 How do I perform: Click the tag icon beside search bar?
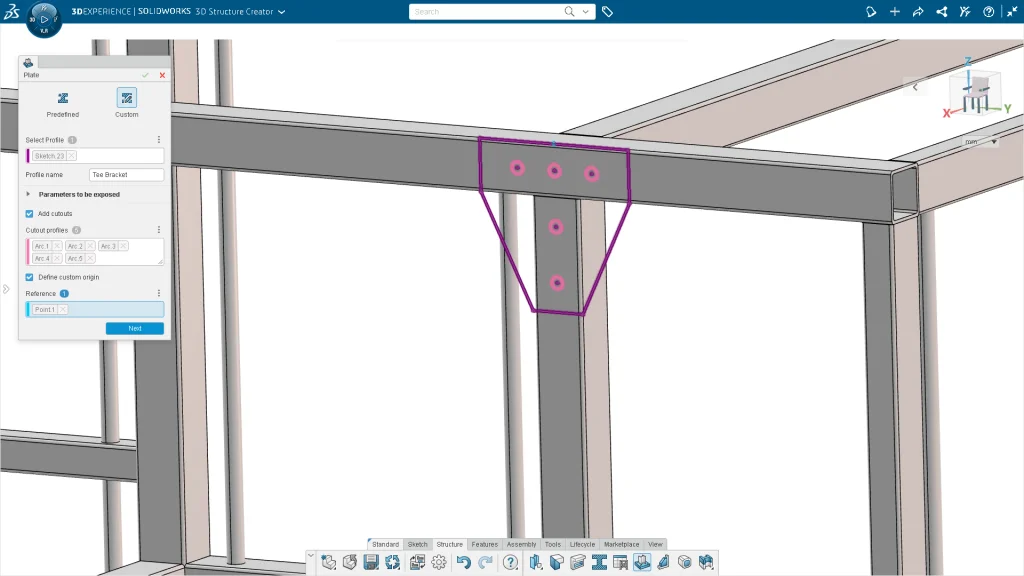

★ ★ ★ ★ ★

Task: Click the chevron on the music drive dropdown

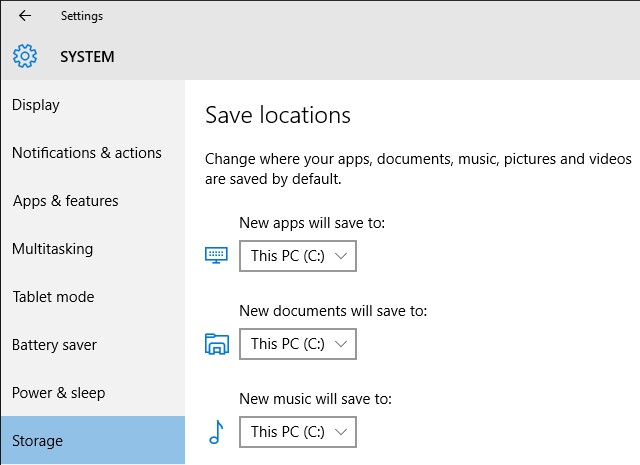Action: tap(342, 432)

★ ★ ★ ★ ★

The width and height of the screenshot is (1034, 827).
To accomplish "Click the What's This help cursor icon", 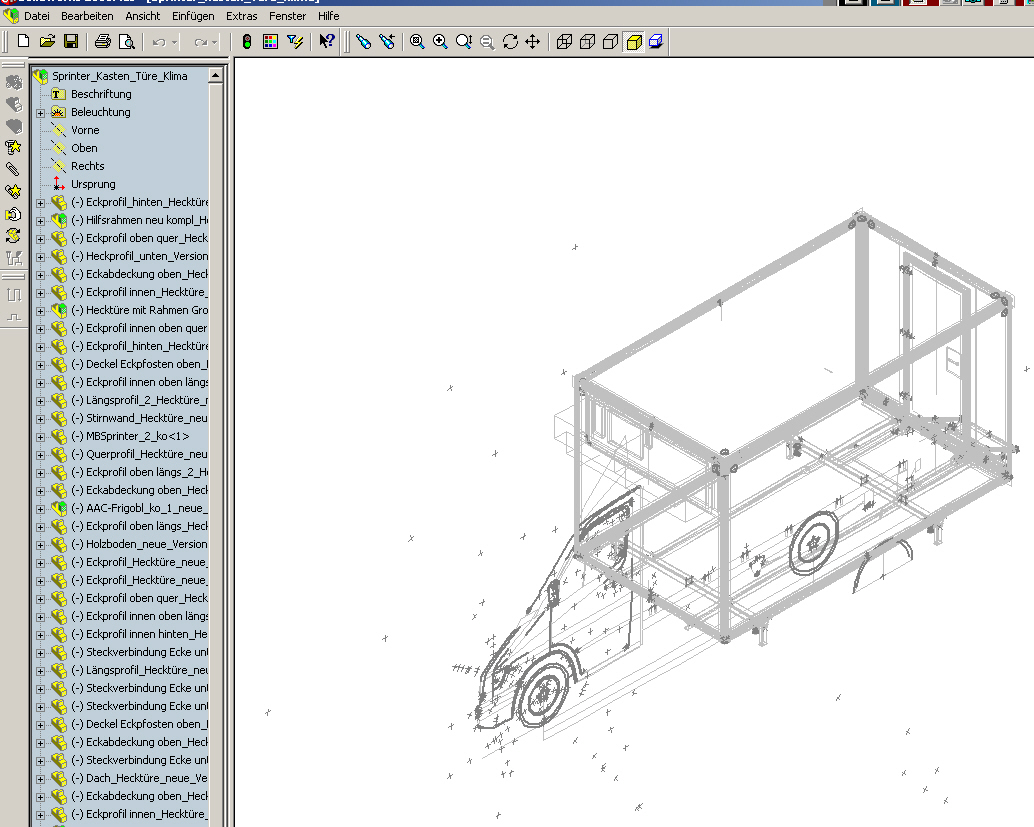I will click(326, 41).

★ ★ ★ ★ ★

# EXERCISE DIRECTIONS
Transcribe the data above word for word, from the line with "Task: Click the" to the line with "Action: tap(342, 432)", including both of those lines. Leave the pictures out of your copy.

# THE RESPONSE
Task: Click the chevron on the music drive dropdown

Action: tap(342, 432)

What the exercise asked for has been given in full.